Each host and service definition has a contact_groups option that specifies which contact groups receive notifications for that particular host or service. Contact groups can contain one or more individual contacts.

When Alignak sends out a host or service notification, it will notify each contact that is a member of any contact groups specified in the contact_groups option of the service definition. Alignak is aware that a contact may be a member of more than one contact group, so it removes duplicate contact notifications before it does anything.

What filters must be passed for notifications to be sent?

Just because there is a need to send out a host or service notification doesn’t mean that any contacts are going to get notified. There are several filters that potential notifications must pass before they are deemed worthy enough to be sent out.

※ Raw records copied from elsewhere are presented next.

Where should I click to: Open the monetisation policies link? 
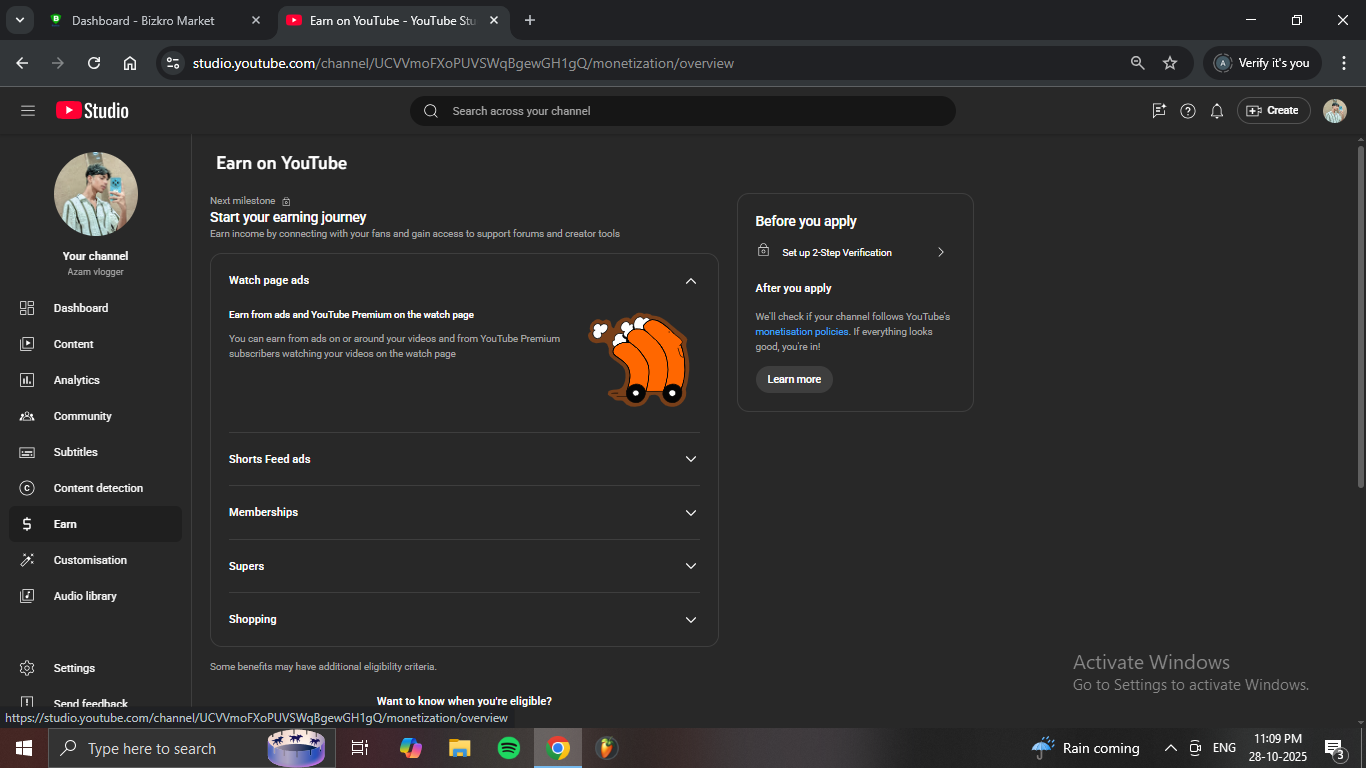(801, 332)
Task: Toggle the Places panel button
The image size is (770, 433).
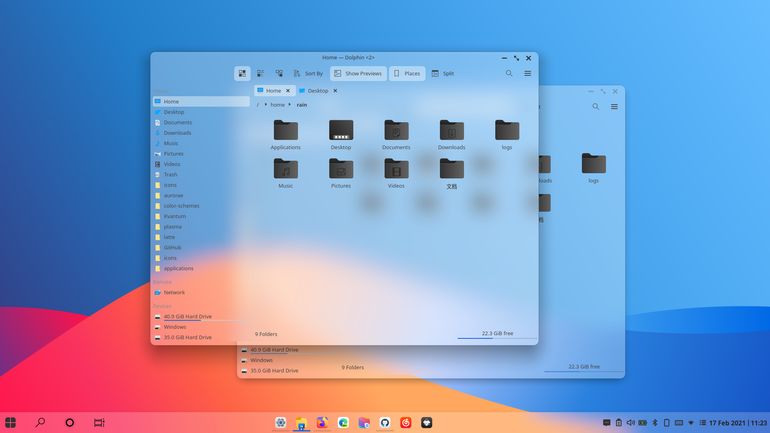Action: tap(407, 74)
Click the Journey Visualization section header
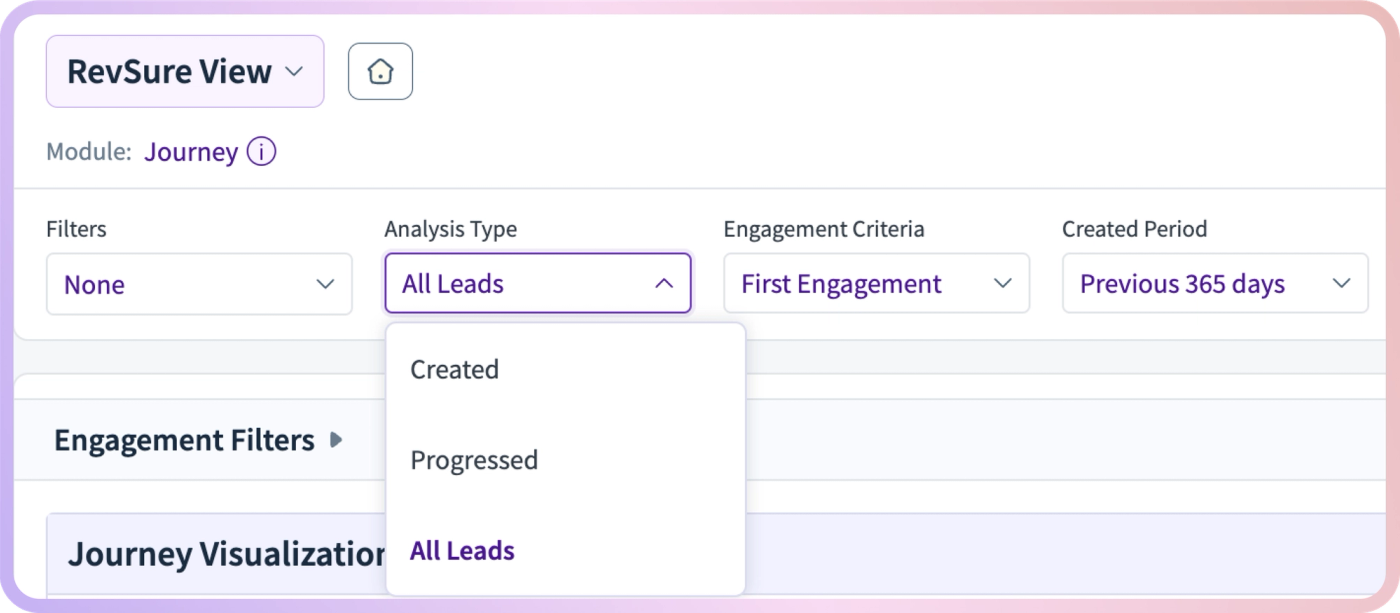This screenshot has width=1400, height=613. point(227,553)
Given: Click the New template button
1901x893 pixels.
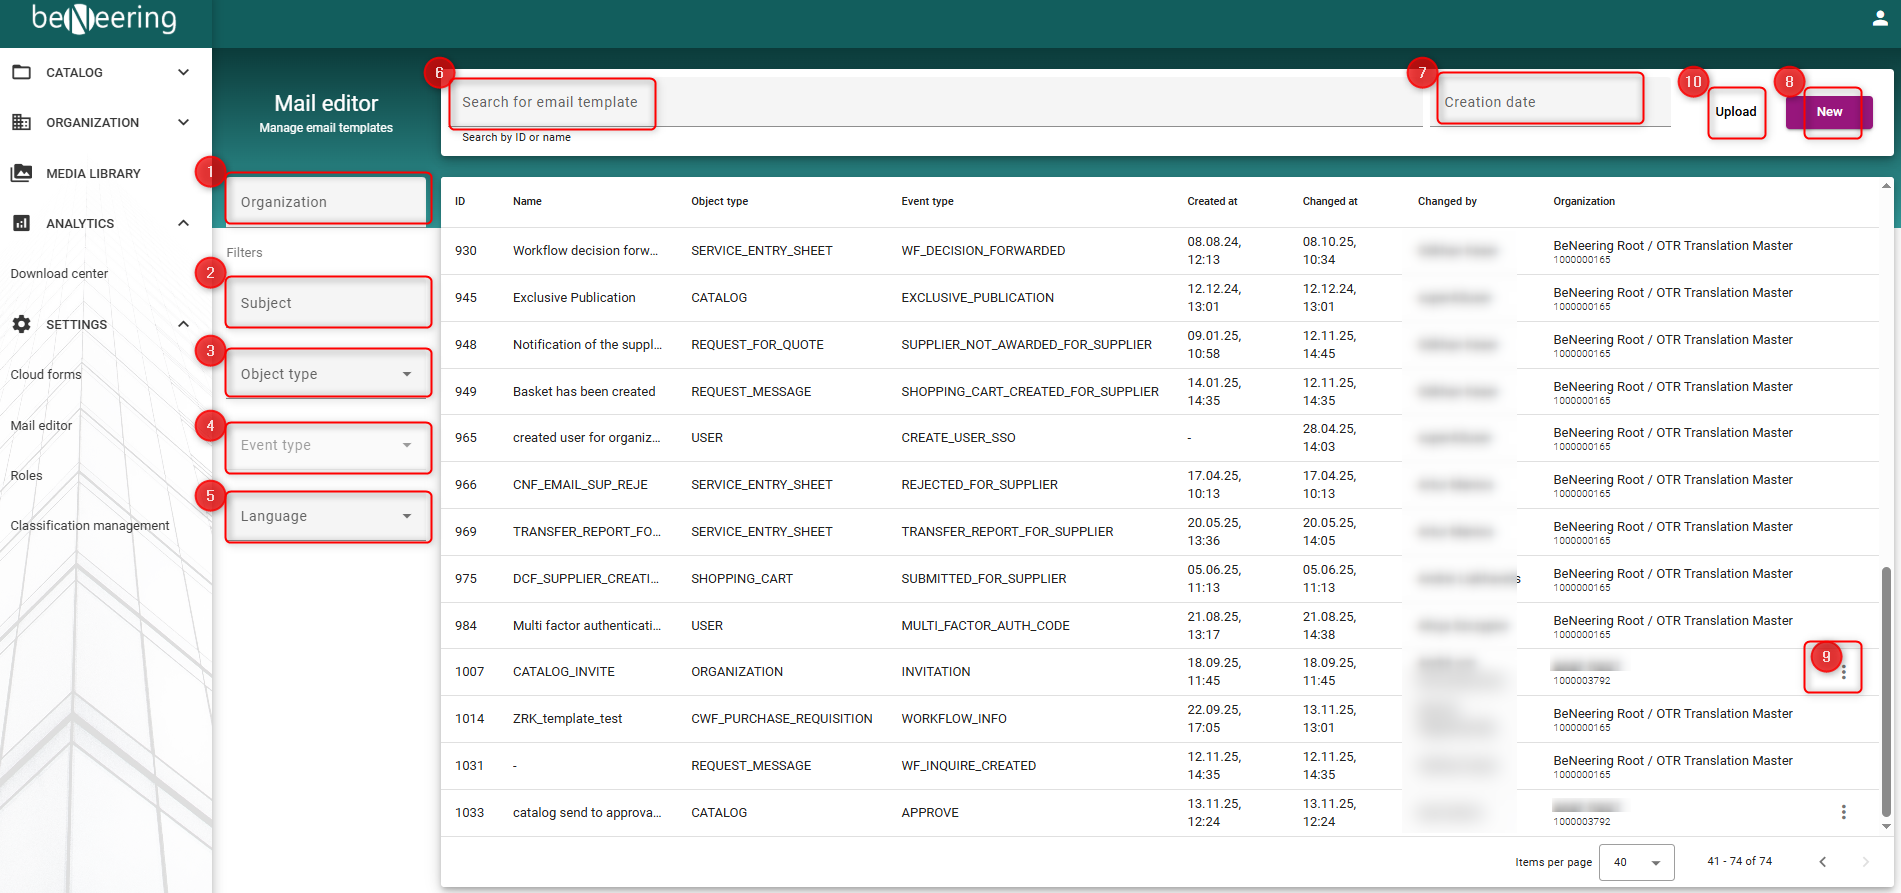Looking at the screenshot, I should point(1829,112).
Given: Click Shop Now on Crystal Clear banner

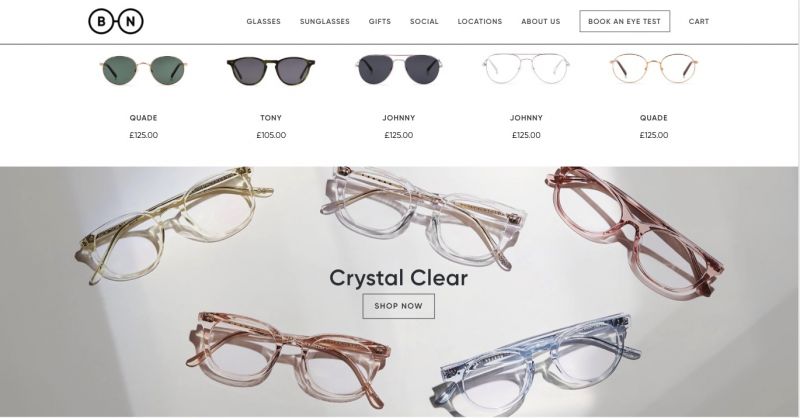Looking at the screenshot, I should coord(398,306).
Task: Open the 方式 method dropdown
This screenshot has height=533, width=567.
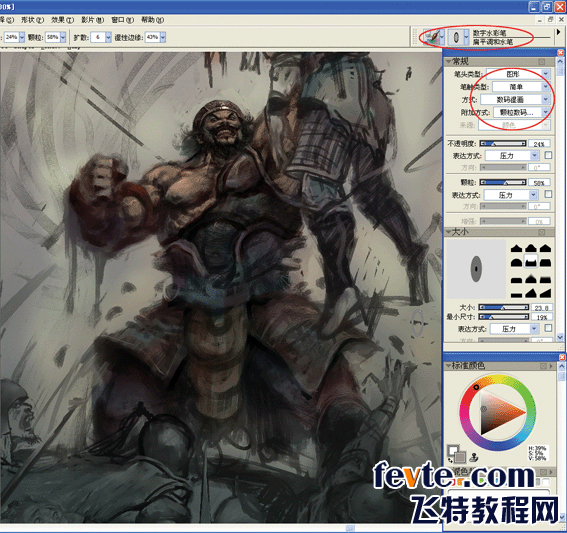Action: [515, 99]
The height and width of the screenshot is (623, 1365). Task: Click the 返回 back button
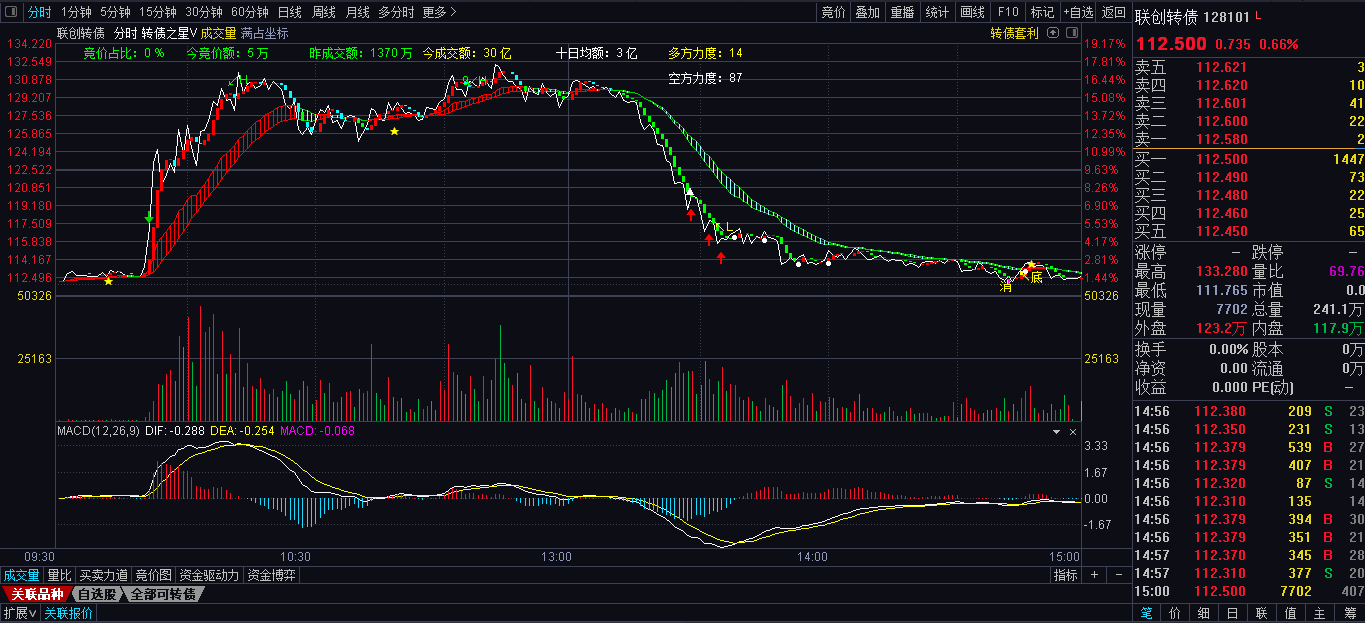pyautogui.click(x=1113, y=12)
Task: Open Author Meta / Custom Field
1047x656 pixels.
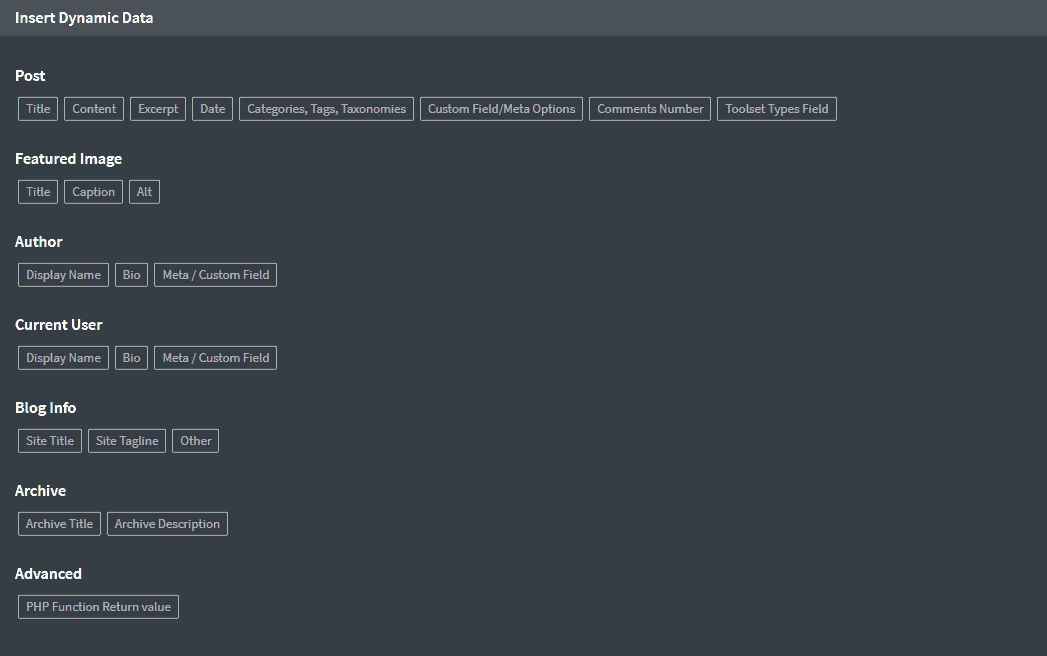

Even then, specific contacts may not be notified if their notification filters do not allow for the notification to be sent to them. Let’s go into the filters that have to be passed in more detail...

Program-Wide filter

The first filter that notifications must pass is a test of whether or not notifications are enabled on a program-wide basis. This is initially determined by the enable_notifications directive in the main configuration file, but may be changed at runtime through external commands. If notifications are disabled on a program-wide basis, no host or service notifications can be sent out.

If they are enabled on a program-wide basis, there are still other tests that must be passed...

Service and host filters

The first filter for host or service notifications is a check whether the host or service is in a period scheduled downtime. It it is in a scheduled downtime, no one gets notified. If it isn’t in a downtime period, it gets passed on to the next filter. As a side note, notifications for services are suppressed if the host they’re associated with is in a period of scheduled downtime.

The second filter for host or service notification is a check whether the host or service is flapping (if flapping detection is enabled). If the service or host is currently flapping, no one gets notified. Otherwise it gets passed to the next filter.

The third host or service filter that must be passed is the host or service specific notification options. Each service definition contains options that determine whether or not notifications can be sent out for warning states, critical states, and recoveries. Similarly, each host definition contains options that determine whether or not notifications can be sent out when the host goes down, becomes unreachable, or recovers. If the host or service notification does not pass these options, no one gets notified. If it does pass these options, the notification gets passed to the next filter...

Notifications about host or service recoveries are only sent out if a notification was sent out for the original problem. It doesn’t make sense to get a recovery notification for something you never knew was a problem.

The fourth host or service filter that must be passed is the time period. Each host and service definition has a notification_period option that specifies which time period contains valid notification times for the host or service. If the time that the notification is raised does not fall within a valid time range in the specified time period, no one gets contacted. If it falls within a valid time range, the notification gets passed to the next filter...

If the time period filter is not passed, Alignak will reschedule the next notification for the host or service (if its in a non-OK state) for the next valid time present in the time period. This helps ensure that contacts are notified of problems as soon as possible when the next valid time in time period arrives.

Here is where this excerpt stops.